Highly efficient enzymatic preparation of c-di-AMP using the diadenylate cyclase DisA from Bacillus thuringiensis

• DisA from Bacillus thuringiensis (btDisA) exerts high activity to synthesize c-di-AMP from ATP.
• The whole process only incorporates enzymatic reaction, HPLC separation, and lyophilization.
• HPLC separation can ensure the purity of c-di-AMP.
• More than 100 mg of high pure c-di-AMP was obtained using 2 μM btDisA in a 50 mL reaction system.
• The method is convenient to be scaled up and c-di-AMP has promising application prospects.
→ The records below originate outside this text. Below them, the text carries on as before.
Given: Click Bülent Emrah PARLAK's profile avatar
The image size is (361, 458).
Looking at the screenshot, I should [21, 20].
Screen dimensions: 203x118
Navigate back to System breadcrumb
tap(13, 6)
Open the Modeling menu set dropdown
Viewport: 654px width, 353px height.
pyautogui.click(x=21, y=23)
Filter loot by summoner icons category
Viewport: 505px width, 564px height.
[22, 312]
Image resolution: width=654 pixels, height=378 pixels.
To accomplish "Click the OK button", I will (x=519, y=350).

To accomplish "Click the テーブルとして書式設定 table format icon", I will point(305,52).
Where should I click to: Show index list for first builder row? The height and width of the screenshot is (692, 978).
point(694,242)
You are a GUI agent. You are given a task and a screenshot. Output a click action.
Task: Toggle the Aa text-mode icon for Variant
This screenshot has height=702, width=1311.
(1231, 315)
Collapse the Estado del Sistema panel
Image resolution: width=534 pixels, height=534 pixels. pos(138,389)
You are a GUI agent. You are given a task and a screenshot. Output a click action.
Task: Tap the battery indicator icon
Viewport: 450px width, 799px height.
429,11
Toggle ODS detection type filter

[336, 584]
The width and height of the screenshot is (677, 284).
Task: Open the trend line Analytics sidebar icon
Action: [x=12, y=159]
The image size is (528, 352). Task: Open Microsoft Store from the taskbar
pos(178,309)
Cyclic 3′,5′-diadenosine monophosphate (c-di-AMP) is a newly recognized bacterial nucleotide second messenger molecule. In addition, it has been shown to be a potential vaccine adjuvant. Although multiple methods are available for c-di-AMP synthesis, the yields are low and the purification procedures are laborious. Here, we report an enzymatic method for more efficient and economical c-di-AMP synthesis using a diadenylate cyclase DisA from Bacillus thuringiensis BMB 171 (btDisA). After overexpression and purification of btDisA, the enzyme-catalyzed reaction conditions were further investigated. Under the optimum conditions, in which 100 mM CHES (pH 9.5) containing 2 μM btDisA, 10 mM ATP, and 10 mM MgCl2 was incubated at 50 °C for 4 h, a high conversion rate of c-di-AMP was obtained. Coupling this process with HPLC purification and lyophilization yielded 100 mg of highly pure c-di-AMP that was harvested in white powder form from a 50 mL enzyme-catalyzed reaction system. The protocol is not only directly applicable for preparing abundant amounts of c-di-AMP for extensive biochemical and immunological use, but can also be scaled up to meet the requirements for medical applications.